>> Begin
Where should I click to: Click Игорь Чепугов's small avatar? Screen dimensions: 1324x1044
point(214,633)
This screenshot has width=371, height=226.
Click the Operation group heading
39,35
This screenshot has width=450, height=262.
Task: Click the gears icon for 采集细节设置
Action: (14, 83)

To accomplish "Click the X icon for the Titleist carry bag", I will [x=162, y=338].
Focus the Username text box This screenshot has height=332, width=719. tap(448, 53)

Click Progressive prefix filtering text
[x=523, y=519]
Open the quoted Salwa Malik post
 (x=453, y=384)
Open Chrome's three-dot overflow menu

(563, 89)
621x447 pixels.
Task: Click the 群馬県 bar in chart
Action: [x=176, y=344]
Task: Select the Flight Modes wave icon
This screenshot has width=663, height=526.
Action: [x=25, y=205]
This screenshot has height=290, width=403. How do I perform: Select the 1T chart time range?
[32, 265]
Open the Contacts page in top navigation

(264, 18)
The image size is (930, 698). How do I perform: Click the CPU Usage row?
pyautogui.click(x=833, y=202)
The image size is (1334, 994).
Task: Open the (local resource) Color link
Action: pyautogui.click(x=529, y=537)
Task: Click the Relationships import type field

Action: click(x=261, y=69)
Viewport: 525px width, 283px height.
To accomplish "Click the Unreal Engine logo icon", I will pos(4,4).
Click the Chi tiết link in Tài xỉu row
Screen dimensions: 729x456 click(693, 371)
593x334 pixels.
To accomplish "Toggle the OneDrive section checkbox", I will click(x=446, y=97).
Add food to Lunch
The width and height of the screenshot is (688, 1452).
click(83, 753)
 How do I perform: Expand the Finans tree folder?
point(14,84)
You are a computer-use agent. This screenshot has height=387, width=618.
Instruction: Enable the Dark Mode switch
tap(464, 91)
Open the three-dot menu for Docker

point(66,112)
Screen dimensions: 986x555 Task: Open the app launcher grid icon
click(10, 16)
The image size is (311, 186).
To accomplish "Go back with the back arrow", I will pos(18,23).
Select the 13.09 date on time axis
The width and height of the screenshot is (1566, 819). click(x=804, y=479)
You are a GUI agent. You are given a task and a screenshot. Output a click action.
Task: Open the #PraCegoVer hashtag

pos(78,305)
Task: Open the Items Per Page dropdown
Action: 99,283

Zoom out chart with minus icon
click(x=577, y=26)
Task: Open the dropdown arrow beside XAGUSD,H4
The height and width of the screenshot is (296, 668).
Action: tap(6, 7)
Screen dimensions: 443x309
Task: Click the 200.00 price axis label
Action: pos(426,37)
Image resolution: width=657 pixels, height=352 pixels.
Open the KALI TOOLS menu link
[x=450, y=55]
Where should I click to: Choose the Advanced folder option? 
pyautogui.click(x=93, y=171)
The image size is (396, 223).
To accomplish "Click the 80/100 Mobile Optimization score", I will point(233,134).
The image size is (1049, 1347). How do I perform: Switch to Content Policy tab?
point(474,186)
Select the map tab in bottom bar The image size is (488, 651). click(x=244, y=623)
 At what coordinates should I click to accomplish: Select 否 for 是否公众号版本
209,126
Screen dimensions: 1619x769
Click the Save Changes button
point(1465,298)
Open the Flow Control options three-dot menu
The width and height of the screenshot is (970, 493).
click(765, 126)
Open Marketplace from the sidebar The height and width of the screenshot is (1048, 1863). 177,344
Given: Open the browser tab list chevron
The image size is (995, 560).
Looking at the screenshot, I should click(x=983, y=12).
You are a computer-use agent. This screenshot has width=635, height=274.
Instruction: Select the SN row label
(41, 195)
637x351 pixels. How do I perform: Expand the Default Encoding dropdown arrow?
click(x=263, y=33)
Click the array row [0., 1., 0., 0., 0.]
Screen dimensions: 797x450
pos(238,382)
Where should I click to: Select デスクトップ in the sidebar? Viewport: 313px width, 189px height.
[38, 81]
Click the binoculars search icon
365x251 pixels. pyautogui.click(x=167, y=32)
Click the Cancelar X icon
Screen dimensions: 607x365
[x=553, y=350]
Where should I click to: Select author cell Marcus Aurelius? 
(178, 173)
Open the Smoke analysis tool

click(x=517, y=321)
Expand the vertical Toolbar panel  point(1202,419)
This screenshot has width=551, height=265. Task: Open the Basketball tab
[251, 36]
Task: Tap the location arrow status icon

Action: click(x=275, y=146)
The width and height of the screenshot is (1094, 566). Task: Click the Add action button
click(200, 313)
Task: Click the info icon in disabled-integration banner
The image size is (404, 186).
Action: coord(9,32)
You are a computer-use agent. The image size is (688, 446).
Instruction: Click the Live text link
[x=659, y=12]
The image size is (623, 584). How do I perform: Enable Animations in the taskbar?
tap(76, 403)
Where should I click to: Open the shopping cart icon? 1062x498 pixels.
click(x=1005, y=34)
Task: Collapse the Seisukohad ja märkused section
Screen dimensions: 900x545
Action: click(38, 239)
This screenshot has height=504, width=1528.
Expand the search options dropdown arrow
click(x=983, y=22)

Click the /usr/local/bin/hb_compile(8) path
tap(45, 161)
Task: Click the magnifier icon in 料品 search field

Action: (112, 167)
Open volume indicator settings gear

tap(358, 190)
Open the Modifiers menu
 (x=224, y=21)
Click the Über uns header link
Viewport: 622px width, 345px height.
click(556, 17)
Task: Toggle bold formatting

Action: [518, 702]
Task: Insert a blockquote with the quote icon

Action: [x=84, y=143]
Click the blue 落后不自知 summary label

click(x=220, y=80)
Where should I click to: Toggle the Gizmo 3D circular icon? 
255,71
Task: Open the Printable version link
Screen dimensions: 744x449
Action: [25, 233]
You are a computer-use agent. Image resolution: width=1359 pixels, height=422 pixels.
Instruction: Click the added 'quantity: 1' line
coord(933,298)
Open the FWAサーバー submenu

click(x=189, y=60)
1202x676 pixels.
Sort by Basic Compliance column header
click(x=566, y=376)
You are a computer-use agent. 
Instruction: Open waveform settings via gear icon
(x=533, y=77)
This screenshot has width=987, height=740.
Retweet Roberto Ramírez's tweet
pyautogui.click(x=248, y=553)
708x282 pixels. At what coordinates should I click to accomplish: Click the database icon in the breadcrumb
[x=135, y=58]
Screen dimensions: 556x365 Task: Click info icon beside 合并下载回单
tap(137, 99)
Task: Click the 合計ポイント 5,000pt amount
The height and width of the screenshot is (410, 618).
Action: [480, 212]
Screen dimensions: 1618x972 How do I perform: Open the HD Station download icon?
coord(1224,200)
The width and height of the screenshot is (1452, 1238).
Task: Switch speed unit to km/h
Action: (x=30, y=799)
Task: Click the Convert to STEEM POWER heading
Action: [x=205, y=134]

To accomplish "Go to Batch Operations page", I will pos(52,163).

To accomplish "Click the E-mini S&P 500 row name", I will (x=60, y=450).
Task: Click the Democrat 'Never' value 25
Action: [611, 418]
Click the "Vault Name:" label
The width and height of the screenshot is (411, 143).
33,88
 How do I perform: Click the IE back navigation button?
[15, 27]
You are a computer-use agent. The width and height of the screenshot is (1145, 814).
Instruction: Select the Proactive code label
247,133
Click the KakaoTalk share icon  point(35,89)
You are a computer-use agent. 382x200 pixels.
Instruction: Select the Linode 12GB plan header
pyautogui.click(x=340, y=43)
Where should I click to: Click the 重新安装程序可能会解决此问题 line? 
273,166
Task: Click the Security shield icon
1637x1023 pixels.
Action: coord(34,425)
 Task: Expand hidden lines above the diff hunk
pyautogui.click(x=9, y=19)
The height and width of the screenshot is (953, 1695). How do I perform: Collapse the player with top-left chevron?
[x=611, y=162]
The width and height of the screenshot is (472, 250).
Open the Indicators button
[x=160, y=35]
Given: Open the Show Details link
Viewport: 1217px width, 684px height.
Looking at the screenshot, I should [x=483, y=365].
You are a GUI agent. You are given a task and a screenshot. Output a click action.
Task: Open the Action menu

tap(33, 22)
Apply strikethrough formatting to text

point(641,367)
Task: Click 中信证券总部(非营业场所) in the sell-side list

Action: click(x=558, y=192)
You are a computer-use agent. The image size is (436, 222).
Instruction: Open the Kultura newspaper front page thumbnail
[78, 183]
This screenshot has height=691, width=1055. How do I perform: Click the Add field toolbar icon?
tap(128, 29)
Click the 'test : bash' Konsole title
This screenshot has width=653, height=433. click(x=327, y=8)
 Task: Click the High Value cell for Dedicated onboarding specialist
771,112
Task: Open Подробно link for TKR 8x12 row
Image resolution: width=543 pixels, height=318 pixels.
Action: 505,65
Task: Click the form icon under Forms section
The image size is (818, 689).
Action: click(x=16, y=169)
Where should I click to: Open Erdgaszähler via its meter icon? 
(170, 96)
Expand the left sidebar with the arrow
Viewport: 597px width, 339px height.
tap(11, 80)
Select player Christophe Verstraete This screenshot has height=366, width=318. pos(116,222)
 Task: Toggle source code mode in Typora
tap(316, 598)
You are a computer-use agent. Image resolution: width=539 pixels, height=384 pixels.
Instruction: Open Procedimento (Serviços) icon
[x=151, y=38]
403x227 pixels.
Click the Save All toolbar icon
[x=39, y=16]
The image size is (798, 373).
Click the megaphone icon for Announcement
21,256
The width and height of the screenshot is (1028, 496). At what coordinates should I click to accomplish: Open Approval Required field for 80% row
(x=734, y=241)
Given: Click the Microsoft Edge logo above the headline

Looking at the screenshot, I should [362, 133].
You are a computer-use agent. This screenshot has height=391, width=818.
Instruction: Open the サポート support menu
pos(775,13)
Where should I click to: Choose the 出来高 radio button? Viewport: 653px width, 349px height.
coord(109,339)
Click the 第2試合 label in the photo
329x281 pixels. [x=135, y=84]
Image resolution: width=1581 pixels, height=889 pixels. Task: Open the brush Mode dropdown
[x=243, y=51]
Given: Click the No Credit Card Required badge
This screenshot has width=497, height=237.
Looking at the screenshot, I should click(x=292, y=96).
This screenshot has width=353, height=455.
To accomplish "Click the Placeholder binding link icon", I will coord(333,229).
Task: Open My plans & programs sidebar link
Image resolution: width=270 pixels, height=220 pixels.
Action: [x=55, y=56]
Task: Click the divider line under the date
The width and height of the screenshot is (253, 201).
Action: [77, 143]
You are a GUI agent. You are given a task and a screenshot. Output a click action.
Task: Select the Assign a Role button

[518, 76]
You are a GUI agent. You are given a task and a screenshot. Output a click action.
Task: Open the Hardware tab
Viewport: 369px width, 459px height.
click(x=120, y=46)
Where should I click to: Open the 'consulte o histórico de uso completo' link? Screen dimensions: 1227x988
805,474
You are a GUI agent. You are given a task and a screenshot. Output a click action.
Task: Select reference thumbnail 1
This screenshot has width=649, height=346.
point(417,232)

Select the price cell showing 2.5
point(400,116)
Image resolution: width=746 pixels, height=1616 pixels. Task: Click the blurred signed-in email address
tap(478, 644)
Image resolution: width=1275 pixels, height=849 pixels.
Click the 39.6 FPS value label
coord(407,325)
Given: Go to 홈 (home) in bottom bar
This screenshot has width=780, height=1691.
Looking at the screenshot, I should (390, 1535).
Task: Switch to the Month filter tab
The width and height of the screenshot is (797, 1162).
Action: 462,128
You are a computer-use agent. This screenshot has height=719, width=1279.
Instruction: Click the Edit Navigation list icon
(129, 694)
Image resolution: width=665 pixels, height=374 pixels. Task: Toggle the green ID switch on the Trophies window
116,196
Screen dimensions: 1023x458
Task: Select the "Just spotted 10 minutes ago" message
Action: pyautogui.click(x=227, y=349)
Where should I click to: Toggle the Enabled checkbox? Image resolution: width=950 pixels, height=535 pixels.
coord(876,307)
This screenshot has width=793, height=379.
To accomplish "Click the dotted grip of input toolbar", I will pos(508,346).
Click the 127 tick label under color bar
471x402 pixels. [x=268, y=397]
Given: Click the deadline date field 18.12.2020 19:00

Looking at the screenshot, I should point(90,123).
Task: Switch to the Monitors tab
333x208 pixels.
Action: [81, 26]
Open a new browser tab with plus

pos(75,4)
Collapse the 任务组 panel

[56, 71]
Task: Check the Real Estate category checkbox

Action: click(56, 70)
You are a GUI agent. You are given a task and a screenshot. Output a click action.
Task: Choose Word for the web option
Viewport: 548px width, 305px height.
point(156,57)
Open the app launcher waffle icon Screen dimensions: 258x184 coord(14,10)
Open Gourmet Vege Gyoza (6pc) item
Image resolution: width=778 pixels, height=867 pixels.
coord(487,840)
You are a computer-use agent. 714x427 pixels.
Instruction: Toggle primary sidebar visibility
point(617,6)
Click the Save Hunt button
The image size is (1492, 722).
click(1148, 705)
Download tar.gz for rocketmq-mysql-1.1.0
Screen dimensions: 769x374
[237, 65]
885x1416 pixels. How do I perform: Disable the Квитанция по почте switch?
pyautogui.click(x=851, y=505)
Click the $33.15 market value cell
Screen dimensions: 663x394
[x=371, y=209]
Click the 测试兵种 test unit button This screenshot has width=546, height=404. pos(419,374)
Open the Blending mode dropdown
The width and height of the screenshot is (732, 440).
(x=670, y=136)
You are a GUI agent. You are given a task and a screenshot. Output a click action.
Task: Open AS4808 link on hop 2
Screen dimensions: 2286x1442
>> End
> Task instructions: Please set down again, unchanged, the lines of the records starting with the line containing "Where should I click to: Select author" and going on through the line containing "Action: click(x=275, y=146)".

> Worked answer:
Where should I click to: Select author cell Marcus Aurelius? 
(178, 173)
Open the Smoke analysis tool

click(x=517, y=321)
Expand the vertical Toolbar panel  point(1202,419)
This screenshot has width=551, height=265. Task: Open the Basketball tab
[251, 36]
Task: Tap the location arrow status icon

Action: click(x=275, y=146)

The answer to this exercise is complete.